● EXERCICES:
a – D'après le texte sur la loi et l'écologie, quelle industrie est la deuxième plus polluante après le pétrole ?
b – Dans le texte sur la loi et l'écologie, pourquoi Nathanaël Wallenhorst considère-t-il la question écologique comme une question politique ? Répondez en une à trois phrases.
c – Poursuivez, s'il vous plaît, le texte sur la loi et l'écologie après sa dernière phrase.

● TEXTE À LIRE:
3.1.1. L’efficacité des normes et le pouvoir de la loi

Pour le chercheur Nathanaël Wallenhorst, spécialiste de l’Anthropocène, la question écologique est une question politique au sens où elle implique toutes les parties prenantes : l’État, les acteurs du monde économique (entreprises, syndicats, organismes de formation professionnelle, etc.) et les citoyens. Par ailleurs, la crise écologique nous impose de faire des choix entre différents modèles de société et différents systèmes de valeurs. Selon lui, si l’on veut voir advenir une véritable transition écologique et freiner l’emballement du dérèglement climatique, le changement passera d’abord par la loi : « On a besoin que le législateur pense le monde en termes de limites planétaires. Le salut ne viendra pas seulement d’un sursaut moral des grandes entreprises » Il ne s’agit évidemment pas d’imposer des lois de façon autoritaire sans avoir concerté les différentes parties prenantes en amont, mais il s’agit bien de réguler, d’encadrer l’activité économique pour stopper l’altération des écosystèmes.

Si les normes réglementaires en matière d’écologie sont souvent perçues comme une contrainte, notamment chez les toutes petites entreprises et PME qui disposent de ressources matérielles et financières limitées, elles peuvent aussi être perçues comme une véritable opportunité de penser différemment l’organisation du travail. Ainsi, l’industrie de la mode et du textile – deuxième industrie la plus polluante après le pétrole (elle est responsable de 10 % des émissions mondiales de gaz à effet de serre, soit plus que l’aviation et le transport maritime réunis ) – se voit imposer régulièrement de nouvelles normes pour réduire son impact environnemental.

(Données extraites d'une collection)
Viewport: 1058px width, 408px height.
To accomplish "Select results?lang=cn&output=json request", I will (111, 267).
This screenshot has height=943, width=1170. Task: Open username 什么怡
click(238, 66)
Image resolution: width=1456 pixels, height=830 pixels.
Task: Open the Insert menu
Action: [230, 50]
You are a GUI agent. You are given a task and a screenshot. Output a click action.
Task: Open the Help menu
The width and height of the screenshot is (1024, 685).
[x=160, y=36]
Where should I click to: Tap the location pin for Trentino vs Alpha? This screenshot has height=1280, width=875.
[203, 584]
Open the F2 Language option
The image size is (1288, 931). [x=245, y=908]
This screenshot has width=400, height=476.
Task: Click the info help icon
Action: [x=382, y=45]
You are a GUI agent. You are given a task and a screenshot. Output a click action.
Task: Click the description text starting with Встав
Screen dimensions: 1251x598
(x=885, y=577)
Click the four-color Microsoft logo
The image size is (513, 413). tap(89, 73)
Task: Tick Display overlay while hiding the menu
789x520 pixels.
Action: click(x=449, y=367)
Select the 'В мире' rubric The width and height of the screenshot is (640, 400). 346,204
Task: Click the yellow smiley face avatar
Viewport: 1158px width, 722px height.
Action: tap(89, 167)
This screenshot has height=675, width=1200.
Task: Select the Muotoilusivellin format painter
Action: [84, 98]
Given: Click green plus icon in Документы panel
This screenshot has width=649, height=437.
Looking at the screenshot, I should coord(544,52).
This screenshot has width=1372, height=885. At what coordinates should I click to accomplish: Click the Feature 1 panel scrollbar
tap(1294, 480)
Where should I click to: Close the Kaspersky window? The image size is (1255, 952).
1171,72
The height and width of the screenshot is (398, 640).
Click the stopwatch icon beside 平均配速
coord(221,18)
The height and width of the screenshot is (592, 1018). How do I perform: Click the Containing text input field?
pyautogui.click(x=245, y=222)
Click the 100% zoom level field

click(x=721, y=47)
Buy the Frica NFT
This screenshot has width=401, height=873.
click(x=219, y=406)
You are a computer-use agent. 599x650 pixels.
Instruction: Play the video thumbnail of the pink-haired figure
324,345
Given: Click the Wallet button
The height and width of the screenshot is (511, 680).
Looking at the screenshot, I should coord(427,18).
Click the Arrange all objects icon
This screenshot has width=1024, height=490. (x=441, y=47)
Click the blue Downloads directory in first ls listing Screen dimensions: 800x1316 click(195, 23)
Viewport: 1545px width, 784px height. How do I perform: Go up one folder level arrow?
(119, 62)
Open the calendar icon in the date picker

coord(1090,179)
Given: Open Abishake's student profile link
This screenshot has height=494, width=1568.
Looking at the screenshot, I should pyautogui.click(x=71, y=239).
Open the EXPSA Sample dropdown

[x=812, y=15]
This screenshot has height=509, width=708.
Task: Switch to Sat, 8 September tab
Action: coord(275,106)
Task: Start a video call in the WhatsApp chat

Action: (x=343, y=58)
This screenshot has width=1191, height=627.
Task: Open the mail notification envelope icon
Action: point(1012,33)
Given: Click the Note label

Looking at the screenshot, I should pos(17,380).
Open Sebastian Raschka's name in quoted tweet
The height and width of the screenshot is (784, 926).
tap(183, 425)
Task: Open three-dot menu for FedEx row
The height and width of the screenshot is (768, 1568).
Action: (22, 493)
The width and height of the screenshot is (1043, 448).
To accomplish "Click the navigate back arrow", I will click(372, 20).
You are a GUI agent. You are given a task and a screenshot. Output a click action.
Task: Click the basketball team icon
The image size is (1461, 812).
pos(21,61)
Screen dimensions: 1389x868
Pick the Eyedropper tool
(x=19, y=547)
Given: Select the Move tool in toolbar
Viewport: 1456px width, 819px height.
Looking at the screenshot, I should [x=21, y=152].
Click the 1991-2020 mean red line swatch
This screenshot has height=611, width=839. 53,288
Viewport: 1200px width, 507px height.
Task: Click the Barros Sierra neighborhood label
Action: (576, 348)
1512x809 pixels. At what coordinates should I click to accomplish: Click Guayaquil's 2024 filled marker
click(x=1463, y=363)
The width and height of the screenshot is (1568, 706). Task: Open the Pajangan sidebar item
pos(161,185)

● RÉSULTATS DES EXERCICES:
a – L'industrie de la mode et du textile.

b – Pour lui, elle est politique parce qu'elle implique toutes les parties prenantes : l'État, les acteurs du monde économique (entreprises, syndicats, organismes de formation professionnelle) et les citoyens.

c –
De nombreuses entreprises avaient déjà revu leurs pratiques pour renforcer l’éco-conception, mais la publication de la loi AGEC (loi anti-gaspillage pour une économie circulaire) en 2022 a considérablement accéléré les choses. L’article 45 de la loi interdit aux entreprises de détruire leurs invendus. L’objectif est de mettre fin à une pratique courante : chaque année en France, c’est entre 10 000 et 20 000 tonnes de produits textiles neufs qui sont détruits. En cas de non respect de la loi, les marques s’exposent à des risques financiers (amende pouvant aller jusqu’à 15 000 €) mais surtout à des risques d’image. Or, on sait à quel point l’image et la réputation sont un actif précieux dans la mode, particulièrement dans l’univers du luxe.

Définition :

L'éco-conception consiste à penser l'impact environnemental d'un produit dès sa conception et tout au long de la chaîne de valeur : extraction des matières premières, production, distribution et fin de vie.

Pour la directrice du développement durable d’une maison de luxe que nous avons interviewée, l’impact de la loi AGEC est fondamentale : « La loi nous interdit de détruire les invendus et nous impose la traçabilité des matières. Evidemment que c’est contraignant, mais sans la contrainte on ne le fait pas ! Cela a littéralement boosté tout le monde dans le secteur et c’est tant mieux » Avant la publication de la loi AGEC, son entreprise était déjà engagée dans l’éco-conception et avait pensé des filières de réemploi – notamment par le don des invendus à des associations – mais les pratiques n’étaient pas formalisées, ni harmonisées, ce qui pouvait réduire leur impact :

« Certaines entités étaient en avance mais cela reposait surtout sur la bonne volonté de quelques dirigeants, à présent, l’obligation légale met tout le monde à niveau. Toute l’entreprise doit revoir sa façon de produire et de penser le cycle de vie du produit, il n’y a plus d’excuse. »


Entretien avec Anne (le prénom a été modifié pour préserver la confidentialité de l’échange), réalisé le 28 septembre 2022.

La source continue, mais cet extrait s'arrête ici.